Über die gegen Spruchpunkt 2 dieses Bescheides erhobene Beschwerde - also soweit sich diese gegen die Bestrafung nach dem ASVG richtet und daher in die Zuständigkeit des Senates 08 fällt - hat der Verwaltungsgerichtshof nach Vorlage der Akten durch die belangte Behörde erwogen:
§ 33 Abs. 1 ASVG lautet:
"Die Dienstgeber haben jeden von ihnen beschäftigten, nach diesem Bundesgesetz in der Krankenversicherung Pflichtversicherten (Vollversicherte und Teilversicherte) bei Beginn der Pflichtversicherung (§ 10) unverzüglich beim zuständigen Krankenversicherungsträger anzumelden und binnen sieben Tagen nach dem Ende der Pflichtversicherung abzumelden.
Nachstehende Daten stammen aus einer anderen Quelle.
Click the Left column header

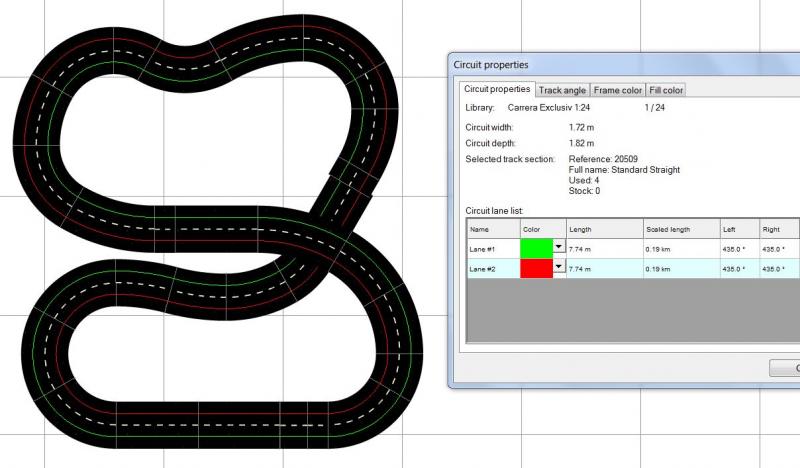coord(739,229)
Die An- sowie die Abmeldung des Dienstgebers wirkt auch für den Bereich der Unfall- und Pensionsversicherung, soweit der Beschäftigte in diesen Versicherungen pflichtversichert ist. Durch die Satzung des Trägers der Krankenversicherung kann die Meldefrist im Allgemeinen bis zu sieben Tagen oder für einzelne Gruppen von Pflichtversicherten bis zu einem Monat erstreckt werden."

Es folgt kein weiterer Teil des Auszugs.